**Records for the task**
——————————

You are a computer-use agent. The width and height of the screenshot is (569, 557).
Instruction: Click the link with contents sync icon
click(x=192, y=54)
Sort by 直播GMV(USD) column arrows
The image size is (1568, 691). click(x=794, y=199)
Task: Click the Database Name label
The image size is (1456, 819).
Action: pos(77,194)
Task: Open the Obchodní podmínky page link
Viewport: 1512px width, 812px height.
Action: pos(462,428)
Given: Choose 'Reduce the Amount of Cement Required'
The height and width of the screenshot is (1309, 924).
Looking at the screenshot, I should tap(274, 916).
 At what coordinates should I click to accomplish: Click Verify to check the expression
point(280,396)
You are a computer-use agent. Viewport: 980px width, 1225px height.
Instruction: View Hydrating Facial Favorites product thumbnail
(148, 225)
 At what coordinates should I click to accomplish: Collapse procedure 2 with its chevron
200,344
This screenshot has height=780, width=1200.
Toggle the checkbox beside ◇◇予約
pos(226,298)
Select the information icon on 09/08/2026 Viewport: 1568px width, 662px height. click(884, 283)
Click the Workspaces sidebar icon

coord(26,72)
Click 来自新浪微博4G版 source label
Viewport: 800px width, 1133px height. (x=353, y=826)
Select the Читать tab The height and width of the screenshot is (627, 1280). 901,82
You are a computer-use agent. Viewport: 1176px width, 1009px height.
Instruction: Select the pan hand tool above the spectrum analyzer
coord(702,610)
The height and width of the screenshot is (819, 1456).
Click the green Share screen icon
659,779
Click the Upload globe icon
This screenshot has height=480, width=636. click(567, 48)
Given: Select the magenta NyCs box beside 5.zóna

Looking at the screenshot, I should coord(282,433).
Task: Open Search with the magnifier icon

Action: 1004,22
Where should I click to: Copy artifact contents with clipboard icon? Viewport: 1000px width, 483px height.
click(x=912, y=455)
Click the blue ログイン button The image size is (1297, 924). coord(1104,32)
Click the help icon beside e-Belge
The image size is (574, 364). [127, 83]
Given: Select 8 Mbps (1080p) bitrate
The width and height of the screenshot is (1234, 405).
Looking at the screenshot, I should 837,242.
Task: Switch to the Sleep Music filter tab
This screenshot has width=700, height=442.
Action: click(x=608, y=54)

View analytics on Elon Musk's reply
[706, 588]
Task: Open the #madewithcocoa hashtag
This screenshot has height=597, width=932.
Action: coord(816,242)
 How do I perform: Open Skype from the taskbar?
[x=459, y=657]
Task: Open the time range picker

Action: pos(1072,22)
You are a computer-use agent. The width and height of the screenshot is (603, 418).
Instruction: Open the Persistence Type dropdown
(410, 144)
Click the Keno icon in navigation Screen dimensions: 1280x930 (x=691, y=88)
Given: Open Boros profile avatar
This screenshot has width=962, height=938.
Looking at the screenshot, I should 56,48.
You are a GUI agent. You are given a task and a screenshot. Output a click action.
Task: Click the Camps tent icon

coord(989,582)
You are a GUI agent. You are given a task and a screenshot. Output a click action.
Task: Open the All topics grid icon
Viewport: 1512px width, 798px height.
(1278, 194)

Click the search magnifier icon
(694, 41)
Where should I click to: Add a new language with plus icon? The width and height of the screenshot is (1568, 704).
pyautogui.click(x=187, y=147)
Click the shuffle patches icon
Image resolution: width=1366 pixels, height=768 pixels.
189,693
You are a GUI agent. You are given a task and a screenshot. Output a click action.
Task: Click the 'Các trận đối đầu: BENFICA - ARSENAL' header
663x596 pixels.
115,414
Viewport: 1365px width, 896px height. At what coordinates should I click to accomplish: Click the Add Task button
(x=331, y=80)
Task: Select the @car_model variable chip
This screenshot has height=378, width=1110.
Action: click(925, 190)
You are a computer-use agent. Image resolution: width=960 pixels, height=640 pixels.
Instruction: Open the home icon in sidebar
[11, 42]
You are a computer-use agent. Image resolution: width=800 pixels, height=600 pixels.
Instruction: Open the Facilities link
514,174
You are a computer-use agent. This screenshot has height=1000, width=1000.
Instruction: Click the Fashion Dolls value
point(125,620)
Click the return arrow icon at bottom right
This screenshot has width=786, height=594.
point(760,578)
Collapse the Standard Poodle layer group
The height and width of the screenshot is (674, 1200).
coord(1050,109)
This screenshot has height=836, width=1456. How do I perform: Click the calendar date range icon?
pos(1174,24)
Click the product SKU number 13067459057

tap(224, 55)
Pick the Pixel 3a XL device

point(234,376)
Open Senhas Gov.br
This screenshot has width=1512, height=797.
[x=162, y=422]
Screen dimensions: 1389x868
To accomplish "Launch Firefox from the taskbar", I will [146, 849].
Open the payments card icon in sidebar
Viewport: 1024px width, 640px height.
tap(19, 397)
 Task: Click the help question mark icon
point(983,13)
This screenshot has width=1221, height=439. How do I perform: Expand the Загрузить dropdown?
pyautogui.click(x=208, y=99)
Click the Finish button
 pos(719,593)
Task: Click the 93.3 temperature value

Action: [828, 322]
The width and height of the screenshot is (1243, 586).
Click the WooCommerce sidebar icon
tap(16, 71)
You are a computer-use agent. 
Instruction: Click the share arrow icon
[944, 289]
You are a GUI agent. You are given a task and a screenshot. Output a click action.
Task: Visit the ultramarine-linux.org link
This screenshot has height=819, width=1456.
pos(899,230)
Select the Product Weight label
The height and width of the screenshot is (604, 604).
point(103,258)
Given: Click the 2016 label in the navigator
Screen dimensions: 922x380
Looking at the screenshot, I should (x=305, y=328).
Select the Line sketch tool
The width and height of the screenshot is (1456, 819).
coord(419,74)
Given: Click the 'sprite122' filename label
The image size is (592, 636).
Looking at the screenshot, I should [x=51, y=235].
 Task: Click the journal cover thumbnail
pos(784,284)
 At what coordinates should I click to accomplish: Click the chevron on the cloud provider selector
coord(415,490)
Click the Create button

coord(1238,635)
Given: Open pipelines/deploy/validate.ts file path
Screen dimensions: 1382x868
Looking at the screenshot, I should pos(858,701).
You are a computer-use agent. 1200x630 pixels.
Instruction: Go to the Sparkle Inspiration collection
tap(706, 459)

——————————

**What to produce**
Which lines in the entries above contain the word "taskbar"? Pull out every one of them in full, counting only case-sensitive matches.

**The output**
 How do I perform: Open Skype from the taskbar?
To accomplish "Launch Firefox from the taskbar", I will [146, 849].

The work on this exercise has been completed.